> **SOURCE EXCERPT**:
Of course, being a prairie boy, I had never actually even been in a lighthouse. And that held true until just recently, when, on a trip to Ontario, I climbed two of them, on the shores of Lake Huron.

Lighthouses are not a new invention. The Lighthouse of Alexandria, one of the Seven Wonders of the World in ancient times, was built in the third century B.C. and stood something between 115 and 135 metres in height.

Lighthouses proliferated in the seventeenth century, as ships ranged across the world. The first Canadian lighthouse was built at the entrance of the harbour of the Fortress of Louisbourg between 1731 and 1734. Lighthouses arrived on the Great Lakes seventy or eighty years later.

I visited the Kincardine Rear Range Light, built in 1881, and the Point Clark light, built in the early 1850s.

The Kincardine light is a pretty tower atop the lightkeeper’s house. The Point Clark Light is what most people think of as a lighthouse: a circular limestone tower approximately 27.5 metres tall.

The Point Clark light warns of a dangerous shoal. The Kincardine light is the rear half of a set of “range lights,” with the front range light at the end of a narrow spit further out in the lake. If an incoming ship keeps the front and rear range lights aligned, it will unerringly find the safe channel into the protected harbor.

The first lighthouse lights were bonfires. Candles, whale-oil lamps and kerosene lamps followed, then acetelyne gas and finally electricity. But whatever the source of light, the challenge remains the same: ensuring it is visible many kilometers out from the shore.

The earliest attempt to intensify lighthouse lights were parabolic reflectors, but in the 19th century, Fresnel lenses took over.

> **RECORDS SHOWN**:

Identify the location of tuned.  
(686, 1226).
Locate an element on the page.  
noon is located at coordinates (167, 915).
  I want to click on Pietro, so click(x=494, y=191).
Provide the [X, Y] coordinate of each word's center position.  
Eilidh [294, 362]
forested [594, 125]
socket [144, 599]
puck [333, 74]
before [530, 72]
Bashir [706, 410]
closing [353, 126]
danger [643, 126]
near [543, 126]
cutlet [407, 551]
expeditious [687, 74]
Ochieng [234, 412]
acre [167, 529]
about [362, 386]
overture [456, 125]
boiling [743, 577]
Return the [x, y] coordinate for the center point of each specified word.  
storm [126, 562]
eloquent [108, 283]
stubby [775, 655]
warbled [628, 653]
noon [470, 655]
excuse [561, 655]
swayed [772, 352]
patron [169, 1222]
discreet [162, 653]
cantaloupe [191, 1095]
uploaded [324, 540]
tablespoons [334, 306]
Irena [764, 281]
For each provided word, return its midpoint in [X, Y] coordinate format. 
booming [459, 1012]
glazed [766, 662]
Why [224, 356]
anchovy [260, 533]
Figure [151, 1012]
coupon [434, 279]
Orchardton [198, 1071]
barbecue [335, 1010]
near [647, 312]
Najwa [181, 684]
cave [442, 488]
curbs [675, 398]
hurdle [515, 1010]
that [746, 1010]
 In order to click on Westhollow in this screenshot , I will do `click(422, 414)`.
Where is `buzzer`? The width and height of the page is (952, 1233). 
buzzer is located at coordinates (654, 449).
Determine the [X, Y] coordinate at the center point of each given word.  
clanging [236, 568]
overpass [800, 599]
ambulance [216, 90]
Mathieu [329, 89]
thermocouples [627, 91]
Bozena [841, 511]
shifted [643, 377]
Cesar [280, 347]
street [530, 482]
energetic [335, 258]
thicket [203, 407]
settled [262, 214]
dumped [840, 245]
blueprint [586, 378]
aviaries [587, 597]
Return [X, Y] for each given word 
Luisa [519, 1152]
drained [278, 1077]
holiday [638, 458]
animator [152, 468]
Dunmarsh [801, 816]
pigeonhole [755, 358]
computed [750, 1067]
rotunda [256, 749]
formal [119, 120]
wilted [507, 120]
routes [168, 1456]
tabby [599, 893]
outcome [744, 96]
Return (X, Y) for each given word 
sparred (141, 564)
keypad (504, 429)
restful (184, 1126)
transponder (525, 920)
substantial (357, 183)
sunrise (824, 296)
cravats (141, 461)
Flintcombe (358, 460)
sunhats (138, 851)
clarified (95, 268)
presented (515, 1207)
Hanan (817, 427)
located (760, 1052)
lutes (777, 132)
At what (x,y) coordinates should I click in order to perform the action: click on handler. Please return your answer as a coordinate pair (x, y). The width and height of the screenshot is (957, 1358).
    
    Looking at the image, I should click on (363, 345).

> **WRITTEN EXERCISE 1**: Print the lighthouse text from "The first lighthouse" to "from the shore.".
> **WRITTEN EXERCISE 2**: In the entries, rewrite the lines from the line with "warbled [628, 653]" to the line with "aviaries [587, 597]", replacing "midpoint" with "center point" and leaving everything else unchanged.

> **TASK SOLUTION 1**:
The first lighthouse lights were bonfires. Candles, whale-oil lamps and kerosene lamps followed, then acetelyne gas and finally electricity. But whatever the source of light, the challenge remains the same: ensuring it is visible many kilometers out from the shore.

> **TASK SOLUTION 2**:
warbled [628, 653]
noon [470, 655]
excuse [561, 655]
swayed [772, 352]
patron [169, 1222]
discreet [162, 653]
cantaloupe [191, 1095]
uploaded [324, 540]
tablespoons [334, 306]
Irena [764, 281]
For each provided word, return its center point in [X, Y] coordinate format. 
booming [459, 1012]
glazed [766, 662]
Why [224, 356]
anchovy [260, 533]
Figure [151, 1012]
coupon [434, 279]
Orchardton [198, 1071]
barbecue [335, 1010]
near [647, 312]
Najwa [181, 684]
cave [442, 488]
curbs [675, 398]
hurdle [515, 1010]
that [746, 1010]
 In order to click on Westhollow in this screenshot , I will do `click(422, 414)`.
Where is `buzzer`? The width and height of the page is (952, 1233). 
buzzer is located at coordinates (654, 449).
Determine the [X, Y] coordinate at the center point of each given word.  
clanging [236, 568]
overpass [800, 599]
ambulance [216, 90]
Mathieu [329, 89]
thermocouples [627, 91]
Bozena [841, 511]
shifted [643, 377]
Cesar [280, 347]
street [530, 482]
energetic [335, 258]
thicket [203, 407]
settled [262, 214]
dumped [840, 245]
blueprint [586, 378]
aviaries [587, 597]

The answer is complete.